Apesar disso, o Brasil foi citado como exemplo no relatório. Entre as ações elogiadas, destacam-se o Programa Nacional de Alimentação Escolar (PNAE) – que restringe a compra de ultraprocessados nas escolas -, os esforços adotados no país para limitar a propaganda de alimentos não saudáveis para crianças, a implementação da rotulagem frontal e o banimento de gorduras trans em alimentos industrializados.
Hora de agir contra a obesidade
O Unicef alerta para os impactos na saúde e na economia da inação. Se nenhuma intervenção for feita para prevenirmos a obesidade, em 2035, de acordo com o relatório, o impacto econômico do sobrepeso e da obesidade no mundo poderá chegar a 4 trilhões de dólares (mais de 20 trilhões de reais) por ano.

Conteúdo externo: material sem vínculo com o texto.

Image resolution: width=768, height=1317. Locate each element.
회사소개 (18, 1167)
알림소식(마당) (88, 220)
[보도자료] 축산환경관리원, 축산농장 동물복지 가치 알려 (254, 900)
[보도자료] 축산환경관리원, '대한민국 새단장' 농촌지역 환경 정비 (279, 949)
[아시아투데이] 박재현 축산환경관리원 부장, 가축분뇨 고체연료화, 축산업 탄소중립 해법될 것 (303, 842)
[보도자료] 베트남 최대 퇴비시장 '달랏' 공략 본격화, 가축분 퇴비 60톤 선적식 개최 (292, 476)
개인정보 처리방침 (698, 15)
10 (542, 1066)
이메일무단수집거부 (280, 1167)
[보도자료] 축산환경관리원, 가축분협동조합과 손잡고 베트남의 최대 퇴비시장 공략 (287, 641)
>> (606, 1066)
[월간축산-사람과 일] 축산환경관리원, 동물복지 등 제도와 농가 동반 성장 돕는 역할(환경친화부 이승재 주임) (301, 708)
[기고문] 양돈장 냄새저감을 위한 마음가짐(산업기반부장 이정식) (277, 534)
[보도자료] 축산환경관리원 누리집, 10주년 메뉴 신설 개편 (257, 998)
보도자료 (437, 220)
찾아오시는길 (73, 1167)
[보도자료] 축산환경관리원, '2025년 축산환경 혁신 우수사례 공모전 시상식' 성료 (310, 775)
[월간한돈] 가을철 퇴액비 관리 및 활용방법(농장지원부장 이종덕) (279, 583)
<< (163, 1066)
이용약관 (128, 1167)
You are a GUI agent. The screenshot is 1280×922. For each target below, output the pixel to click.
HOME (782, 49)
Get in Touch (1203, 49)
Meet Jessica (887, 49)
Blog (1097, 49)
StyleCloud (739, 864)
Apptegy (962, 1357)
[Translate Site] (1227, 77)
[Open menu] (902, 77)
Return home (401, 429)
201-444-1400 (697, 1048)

O relatório destaca medidas positivas adotadas por governos, como a proibição e distribuição de bebidas açucaradas e produtos ultraprocessados em escolas públicas do México. O país tem alta prevalência de obesidade entre crianças e adolescentes, que consomem 40% das calorias diárias por meio desses produtos alimentares.
Para transformar os ambientes alimentares e garantir que as crianças tenham acesso a alimentos saudáveis, o Unicef faz um apelo urgente aos governos, à sociedade civil e aos parceiros para que:
- Implementem políticas abrangentes e obrigatórias para transformar os ambientes alimentares para crianças e adolescentes, incluindo rotulagem de alimentos, restrições à publicidade e impostos/subsídios sobre alimentos;
- Adotem iniciativas sociais e de mudança de comportamento que empoderem famílias e comunidades a exigir ambientes alimentares mais saudáveis;
- Proíbam a oferta ou venda de alimentos ultraprocessados e industrializados nas escolas, bem como a publicidade e o patrocínio de alimentos nesses ambientes;
- Estabeleçam salvaguardas rigorosas para proteger os processos de políticas públicas da interferência da indústria de alimentos ultraprocessados;
- Reforcem programas de proteção social para combater a pobreza monetária e melhorar o acesso financeiro a alimentos saudáveis para famílias vulneráveis.
“Alimentos saudáveis e acessíveis devem estar disponíveis para todas as crianças, para apoiar seu crescimento e desenvolvimento. Precisamos urgentemente de políticas que apoiem pais e cuidadores a acessarem alimentos saudáveis e nutritivos para seus filhos”, finalizou Catherine.